Work required:
Write out the lines from the one containing "Закон Об акционерных обществах (24, 460)" through the one containing "Eten en drinken (801, 226)", both included, as a JSON list of strings, one string per line and no blank lines.

[Saved records]

....................

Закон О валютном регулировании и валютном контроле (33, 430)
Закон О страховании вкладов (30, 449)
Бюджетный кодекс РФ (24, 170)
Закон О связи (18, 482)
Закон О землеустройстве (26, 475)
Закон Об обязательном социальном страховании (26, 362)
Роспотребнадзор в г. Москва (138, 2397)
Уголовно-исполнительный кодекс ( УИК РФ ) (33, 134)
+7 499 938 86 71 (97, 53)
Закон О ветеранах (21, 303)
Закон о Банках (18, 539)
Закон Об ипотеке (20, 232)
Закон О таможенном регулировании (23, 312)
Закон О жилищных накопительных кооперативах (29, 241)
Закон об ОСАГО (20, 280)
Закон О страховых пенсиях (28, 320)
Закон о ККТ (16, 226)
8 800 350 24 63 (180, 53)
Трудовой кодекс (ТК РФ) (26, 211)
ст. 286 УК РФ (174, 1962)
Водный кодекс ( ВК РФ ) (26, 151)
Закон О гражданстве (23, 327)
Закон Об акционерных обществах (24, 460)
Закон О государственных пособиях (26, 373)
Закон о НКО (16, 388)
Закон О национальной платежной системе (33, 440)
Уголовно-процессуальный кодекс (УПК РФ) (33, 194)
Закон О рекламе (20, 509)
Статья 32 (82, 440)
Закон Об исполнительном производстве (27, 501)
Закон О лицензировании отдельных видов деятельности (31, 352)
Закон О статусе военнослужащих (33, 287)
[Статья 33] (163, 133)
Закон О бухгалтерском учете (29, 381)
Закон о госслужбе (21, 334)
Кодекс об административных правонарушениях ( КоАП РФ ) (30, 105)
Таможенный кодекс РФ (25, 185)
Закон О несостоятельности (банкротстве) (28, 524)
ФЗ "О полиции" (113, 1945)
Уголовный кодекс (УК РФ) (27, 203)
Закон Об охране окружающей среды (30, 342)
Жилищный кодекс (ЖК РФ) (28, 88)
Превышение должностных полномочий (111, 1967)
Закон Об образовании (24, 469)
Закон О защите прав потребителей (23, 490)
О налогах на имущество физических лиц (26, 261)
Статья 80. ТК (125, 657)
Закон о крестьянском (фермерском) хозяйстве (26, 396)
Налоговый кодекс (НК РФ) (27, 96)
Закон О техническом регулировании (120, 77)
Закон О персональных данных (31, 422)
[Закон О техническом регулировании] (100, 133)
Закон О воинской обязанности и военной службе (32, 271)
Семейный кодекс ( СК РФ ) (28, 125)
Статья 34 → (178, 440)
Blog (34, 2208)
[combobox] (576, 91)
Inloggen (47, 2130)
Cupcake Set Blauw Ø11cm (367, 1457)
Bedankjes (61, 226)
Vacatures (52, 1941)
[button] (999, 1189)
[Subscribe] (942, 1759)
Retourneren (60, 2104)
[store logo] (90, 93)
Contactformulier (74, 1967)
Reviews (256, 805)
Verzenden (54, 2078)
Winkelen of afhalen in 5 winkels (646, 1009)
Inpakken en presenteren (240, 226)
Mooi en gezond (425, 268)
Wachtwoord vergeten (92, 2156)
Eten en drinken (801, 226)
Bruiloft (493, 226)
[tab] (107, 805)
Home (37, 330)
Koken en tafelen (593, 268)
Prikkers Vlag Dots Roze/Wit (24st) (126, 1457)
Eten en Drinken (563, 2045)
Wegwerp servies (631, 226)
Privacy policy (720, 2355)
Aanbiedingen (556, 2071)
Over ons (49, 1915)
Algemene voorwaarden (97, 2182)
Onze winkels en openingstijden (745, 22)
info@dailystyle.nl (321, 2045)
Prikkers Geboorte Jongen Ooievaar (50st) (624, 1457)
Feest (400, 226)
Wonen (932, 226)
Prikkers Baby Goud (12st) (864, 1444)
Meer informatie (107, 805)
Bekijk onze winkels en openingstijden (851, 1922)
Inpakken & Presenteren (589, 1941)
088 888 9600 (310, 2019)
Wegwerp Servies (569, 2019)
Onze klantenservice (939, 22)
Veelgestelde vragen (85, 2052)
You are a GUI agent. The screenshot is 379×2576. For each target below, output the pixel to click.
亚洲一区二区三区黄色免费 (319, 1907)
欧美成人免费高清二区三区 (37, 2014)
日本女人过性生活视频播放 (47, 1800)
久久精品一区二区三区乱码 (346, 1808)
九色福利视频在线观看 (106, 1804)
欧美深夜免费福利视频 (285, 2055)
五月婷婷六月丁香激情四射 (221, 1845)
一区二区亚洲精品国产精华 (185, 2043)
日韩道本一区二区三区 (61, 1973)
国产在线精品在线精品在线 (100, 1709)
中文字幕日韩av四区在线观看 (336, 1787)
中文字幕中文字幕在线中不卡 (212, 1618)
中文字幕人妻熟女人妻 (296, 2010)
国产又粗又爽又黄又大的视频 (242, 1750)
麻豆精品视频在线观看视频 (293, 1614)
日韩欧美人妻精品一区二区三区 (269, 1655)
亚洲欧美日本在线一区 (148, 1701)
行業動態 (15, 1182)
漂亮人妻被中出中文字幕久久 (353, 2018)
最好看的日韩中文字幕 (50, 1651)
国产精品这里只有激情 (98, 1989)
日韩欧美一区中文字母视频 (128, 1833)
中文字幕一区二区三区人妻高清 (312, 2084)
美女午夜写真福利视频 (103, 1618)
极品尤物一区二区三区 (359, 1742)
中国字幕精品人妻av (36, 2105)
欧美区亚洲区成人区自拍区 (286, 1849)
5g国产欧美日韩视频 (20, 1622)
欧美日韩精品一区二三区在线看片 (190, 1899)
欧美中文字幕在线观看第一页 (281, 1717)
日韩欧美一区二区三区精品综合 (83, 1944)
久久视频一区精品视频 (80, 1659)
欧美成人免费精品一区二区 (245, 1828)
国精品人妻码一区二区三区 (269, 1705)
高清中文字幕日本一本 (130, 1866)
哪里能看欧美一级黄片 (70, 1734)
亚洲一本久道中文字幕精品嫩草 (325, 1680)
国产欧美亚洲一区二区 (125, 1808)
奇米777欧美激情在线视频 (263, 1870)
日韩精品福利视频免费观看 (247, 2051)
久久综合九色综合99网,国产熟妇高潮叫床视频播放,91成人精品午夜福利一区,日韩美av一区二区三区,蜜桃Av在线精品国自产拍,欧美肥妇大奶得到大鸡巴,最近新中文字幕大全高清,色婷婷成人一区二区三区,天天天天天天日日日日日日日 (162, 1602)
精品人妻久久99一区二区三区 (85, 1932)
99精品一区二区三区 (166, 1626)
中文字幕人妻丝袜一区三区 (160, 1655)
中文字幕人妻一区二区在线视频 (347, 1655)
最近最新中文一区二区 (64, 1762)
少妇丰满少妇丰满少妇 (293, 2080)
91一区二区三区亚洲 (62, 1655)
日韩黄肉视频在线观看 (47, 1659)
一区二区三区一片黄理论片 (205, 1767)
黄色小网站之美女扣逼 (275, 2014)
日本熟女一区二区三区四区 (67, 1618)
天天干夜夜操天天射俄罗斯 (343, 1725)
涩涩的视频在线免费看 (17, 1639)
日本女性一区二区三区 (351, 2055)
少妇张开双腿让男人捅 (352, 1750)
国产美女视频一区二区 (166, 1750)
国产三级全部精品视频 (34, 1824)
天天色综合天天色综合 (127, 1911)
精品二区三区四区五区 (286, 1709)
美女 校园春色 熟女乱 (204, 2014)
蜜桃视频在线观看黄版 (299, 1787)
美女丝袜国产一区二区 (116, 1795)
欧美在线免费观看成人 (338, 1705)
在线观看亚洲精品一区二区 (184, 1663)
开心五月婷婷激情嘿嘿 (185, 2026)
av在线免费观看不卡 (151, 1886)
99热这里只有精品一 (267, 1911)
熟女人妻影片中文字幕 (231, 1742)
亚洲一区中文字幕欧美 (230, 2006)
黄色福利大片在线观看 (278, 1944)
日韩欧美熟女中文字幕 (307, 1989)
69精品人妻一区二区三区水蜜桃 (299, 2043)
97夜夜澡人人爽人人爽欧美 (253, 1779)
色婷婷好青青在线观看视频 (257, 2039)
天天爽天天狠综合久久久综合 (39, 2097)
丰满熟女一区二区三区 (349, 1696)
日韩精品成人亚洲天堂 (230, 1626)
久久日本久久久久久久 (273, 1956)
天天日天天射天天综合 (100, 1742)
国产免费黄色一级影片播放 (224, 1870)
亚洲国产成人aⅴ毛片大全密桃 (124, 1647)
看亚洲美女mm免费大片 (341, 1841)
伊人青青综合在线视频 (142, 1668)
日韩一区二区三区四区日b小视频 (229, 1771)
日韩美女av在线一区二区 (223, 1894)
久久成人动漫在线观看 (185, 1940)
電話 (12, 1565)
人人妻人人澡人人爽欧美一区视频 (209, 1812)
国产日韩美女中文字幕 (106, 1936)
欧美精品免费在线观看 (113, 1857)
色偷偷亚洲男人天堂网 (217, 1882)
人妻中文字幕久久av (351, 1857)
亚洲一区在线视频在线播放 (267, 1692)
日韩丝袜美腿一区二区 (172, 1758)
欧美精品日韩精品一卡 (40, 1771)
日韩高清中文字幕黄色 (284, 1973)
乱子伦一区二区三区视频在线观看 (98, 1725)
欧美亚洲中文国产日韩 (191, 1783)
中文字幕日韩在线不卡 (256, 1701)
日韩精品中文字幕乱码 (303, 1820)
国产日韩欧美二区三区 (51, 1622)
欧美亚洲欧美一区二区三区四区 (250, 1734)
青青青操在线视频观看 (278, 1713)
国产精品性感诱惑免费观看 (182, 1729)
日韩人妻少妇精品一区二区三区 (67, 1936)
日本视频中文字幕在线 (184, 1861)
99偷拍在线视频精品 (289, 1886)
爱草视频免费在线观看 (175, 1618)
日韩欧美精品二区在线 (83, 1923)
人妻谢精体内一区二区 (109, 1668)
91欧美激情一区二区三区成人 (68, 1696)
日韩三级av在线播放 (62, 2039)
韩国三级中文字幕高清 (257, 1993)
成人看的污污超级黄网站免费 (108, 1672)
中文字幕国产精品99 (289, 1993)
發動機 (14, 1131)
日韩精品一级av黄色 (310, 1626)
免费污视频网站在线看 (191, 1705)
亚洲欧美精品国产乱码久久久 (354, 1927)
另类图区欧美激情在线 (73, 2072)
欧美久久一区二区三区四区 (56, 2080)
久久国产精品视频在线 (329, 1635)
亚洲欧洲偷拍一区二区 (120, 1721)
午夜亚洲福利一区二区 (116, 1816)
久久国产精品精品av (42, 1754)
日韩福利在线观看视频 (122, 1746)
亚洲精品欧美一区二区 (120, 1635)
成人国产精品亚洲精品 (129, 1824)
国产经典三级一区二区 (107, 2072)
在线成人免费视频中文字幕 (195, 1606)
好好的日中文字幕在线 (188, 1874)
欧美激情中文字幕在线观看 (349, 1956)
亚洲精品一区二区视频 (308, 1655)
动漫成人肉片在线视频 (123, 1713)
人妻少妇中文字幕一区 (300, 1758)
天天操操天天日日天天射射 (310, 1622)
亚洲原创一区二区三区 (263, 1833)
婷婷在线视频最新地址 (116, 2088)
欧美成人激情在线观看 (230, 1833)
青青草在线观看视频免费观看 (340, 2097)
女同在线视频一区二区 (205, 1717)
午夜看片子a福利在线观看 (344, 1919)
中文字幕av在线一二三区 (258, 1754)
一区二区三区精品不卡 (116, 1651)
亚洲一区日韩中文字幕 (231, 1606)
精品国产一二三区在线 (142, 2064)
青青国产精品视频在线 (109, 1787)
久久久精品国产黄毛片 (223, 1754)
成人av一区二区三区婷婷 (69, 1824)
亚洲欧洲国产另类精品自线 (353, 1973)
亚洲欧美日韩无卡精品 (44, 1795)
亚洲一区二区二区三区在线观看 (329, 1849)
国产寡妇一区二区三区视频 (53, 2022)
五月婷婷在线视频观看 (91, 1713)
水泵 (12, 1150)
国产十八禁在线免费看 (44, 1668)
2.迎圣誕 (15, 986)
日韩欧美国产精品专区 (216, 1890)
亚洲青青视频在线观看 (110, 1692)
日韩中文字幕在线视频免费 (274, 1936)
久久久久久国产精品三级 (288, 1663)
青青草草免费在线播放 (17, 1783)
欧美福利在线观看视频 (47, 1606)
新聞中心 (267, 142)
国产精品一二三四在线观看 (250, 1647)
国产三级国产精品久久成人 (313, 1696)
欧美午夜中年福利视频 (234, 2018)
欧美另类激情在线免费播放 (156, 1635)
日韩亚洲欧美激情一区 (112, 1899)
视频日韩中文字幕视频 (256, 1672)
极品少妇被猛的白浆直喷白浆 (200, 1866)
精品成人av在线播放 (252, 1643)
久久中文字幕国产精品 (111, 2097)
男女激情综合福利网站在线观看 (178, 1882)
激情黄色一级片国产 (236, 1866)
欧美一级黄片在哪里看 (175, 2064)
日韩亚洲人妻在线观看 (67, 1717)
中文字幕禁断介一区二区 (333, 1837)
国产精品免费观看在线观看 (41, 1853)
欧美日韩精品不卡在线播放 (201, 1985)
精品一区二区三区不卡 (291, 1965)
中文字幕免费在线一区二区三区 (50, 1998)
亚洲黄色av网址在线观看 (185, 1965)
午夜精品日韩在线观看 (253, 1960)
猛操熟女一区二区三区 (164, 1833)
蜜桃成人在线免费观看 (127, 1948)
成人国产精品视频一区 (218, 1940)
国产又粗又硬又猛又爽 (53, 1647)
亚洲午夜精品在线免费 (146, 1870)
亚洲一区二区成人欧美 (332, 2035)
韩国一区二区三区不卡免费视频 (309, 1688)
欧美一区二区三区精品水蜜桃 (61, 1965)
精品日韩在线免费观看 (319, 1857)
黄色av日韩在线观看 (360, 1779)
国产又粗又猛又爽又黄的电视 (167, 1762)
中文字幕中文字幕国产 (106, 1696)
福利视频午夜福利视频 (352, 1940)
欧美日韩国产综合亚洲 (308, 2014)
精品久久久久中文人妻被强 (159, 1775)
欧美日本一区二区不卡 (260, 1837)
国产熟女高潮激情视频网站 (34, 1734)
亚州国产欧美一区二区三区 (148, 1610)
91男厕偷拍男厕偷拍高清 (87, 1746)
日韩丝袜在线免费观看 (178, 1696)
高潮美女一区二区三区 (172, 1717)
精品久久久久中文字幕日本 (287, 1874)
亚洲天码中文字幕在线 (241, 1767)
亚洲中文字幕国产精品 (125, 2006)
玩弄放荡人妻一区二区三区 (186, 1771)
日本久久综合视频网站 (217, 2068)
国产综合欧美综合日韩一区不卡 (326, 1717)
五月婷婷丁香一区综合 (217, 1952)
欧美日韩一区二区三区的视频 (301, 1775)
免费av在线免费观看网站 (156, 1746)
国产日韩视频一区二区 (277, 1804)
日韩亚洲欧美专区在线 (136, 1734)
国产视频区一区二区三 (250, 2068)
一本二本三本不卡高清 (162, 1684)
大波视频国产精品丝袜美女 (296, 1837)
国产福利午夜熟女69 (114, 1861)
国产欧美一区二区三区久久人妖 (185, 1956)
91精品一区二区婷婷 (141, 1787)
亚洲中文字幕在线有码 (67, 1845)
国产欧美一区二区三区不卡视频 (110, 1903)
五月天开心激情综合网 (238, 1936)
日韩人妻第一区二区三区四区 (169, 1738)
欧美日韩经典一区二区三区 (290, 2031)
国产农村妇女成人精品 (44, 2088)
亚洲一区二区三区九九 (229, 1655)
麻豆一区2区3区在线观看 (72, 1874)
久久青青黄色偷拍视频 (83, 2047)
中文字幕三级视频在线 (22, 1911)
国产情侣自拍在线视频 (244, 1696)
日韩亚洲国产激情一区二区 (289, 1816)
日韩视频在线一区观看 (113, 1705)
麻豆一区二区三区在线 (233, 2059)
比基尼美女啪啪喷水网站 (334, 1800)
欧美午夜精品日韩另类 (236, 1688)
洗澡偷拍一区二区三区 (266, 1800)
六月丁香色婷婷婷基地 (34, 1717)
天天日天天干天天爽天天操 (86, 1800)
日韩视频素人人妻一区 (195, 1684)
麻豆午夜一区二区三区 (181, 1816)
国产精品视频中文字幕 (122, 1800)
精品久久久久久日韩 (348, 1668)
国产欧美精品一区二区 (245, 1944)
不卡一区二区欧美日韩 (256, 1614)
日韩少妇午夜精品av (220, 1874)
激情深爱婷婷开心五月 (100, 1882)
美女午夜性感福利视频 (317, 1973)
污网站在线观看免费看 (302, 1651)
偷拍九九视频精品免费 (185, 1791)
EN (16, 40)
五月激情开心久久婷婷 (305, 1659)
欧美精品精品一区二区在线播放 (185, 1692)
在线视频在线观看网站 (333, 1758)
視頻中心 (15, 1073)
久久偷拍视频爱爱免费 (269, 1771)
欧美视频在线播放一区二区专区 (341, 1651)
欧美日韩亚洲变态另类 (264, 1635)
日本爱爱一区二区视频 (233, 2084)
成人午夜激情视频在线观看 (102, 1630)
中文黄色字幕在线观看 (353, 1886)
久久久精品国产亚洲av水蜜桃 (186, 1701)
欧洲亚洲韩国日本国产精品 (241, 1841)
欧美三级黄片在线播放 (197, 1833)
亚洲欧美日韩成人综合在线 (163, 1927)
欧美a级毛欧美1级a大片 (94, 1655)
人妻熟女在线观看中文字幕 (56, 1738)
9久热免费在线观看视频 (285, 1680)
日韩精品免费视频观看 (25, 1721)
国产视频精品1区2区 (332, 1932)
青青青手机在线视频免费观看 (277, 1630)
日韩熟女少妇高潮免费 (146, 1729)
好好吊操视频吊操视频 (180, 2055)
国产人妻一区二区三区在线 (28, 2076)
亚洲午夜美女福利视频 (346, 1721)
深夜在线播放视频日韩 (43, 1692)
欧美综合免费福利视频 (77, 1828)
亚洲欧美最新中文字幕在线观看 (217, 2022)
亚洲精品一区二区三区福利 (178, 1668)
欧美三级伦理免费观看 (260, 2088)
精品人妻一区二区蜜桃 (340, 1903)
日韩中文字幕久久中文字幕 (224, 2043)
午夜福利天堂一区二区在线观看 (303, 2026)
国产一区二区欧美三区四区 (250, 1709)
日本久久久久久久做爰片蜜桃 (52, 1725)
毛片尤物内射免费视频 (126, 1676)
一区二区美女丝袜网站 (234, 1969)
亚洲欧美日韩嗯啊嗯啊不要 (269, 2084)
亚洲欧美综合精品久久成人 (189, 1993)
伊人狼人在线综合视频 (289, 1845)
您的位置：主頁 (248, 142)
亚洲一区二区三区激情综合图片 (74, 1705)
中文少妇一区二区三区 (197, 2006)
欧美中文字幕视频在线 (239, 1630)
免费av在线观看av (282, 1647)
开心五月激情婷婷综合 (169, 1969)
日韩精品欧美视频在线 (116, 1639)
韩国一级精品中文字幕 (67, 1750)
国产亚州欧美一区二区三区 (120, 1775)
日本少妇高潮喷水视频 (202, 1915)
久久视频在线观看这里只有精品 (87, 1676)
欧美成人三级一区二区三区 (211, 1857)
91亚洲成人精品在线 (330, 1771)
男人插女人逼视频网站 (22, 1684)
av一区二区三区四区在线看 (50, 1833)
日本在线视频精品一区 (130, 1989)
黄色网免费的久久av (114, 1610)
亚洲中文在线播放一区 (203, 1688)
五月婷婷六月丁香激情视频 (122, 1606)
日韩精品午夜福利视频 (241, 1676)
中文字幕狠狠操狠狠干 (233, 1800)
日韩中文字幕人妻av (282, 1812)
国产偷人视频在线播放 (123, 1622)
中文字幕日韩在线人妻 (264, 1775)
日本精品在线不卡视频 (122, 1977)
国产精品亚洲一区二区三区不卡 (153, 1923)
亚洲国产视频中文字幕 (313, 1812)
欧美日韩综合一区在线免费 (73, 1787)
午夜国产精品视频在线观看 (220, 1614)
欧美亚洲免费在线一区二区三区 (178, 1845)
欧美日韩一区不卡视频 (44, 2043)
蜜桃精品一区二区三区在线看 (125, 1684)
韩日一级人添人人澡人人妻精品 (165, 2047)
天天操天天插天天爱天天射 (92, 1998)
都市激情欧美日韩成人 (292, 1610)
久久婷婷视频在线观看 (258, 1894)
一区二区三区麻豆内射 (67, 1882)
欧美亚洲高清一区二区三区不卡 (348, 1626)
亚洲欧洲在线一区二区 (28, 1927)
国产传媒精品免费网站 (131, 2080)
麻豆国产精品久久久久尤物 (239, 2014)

....................

Solution for this problem:
[
  "Закон Об акционерных обществах (24, 460)",
  "Закон О государственных пособиях (26, 373)",
  "Закон о НКО (16, 388)",
  "Закон О национальной платежной системе (33, 440)",
  "Уголовно-процессуальный кодекс (УПК РФ) (33, 194)",
  "Закон О рекламе (20, 509)",
  "Статья 32 (82, 440)",
  "Закон Об исполнительном производстве (27, 501)",
  "Закон О лицензировании отдельных видов деятельности (31, 352)",
  "Закон О статусе военнослужащих (33, 287)",
  "[Статья 33] (163, 133)",
  "Закон О бухгалтерском учете (29, 381)",
  "Закон о госслужбе (21, 334)",
  "Кодекс об административных правонарушениях ( КоАП РФ ) (30, 105)",
  "Таможенный кодекс РФ (25, 185)",
  "Закон О несостоятельности (банкротстве) (28, 524)",
  "ФЗ \"О полиции\" (113, 1945)",
  "Уголовный кодекс (УК РФ) (27, 203)",
  "Закон Об охране окружающей среды (30, 342)",
  "Жилищный кодекс (ЖК РФ) (28, 88)",
  "Превышение должностных полномочий (111, 1967)",
  "Закон Об образовании (24, 469)",
  "Закон О защите прав потребителей (23, 490)",
  "О налогах на имущество физических лиц (26, 261)",
  "Статья 80. ТК (125, 657)",
  "Закон о крестьянском (фермерском) хозяйстве (26, 396)",
  "Налоговый кодекс (НК РФ) (27, 96)",
  "Закон О техническом регулировании (120, 77)",
  "Закон О персональных данных (31, 422)",
  "[Закон О техническом регулировании] (100, 133)",
  "Закон О воинской обязанности и военной службе (32, 271)",
  "Семейный кодекс ( СК РФ ) (28, 125)",
  "Статья 34 → (178, 440)",
  "Blog (34, 2208)",
  "[combobox] (576, 91)",
  "Inloggen (47, 2130)",
  "Cupcake Set Blauw Ø11cm (367, 1457)",
  "Bedankjes (61, 226)",
  "Vacatures (52, 1941)",
  "[button] (999, 1189)",
  "[Subscribe] (942, 1759)",
  "Retourneren (60, 2104)",
  "[store logo] (90, 93)",
  "Contactformulier (74, 1967)",
  "Reviews (256, 805)",
  "Verzenden (54, 2078)",
  "Winkelen of afhalen in 5 winkels (646, 1009)",
  "Inpakken en presenteren (240, 226)",
  "Mooi en gezond (425, 268)",
  "Wachtwoord vergeten (92, 2156)",
  "Eten en drinken (801, 226)"
]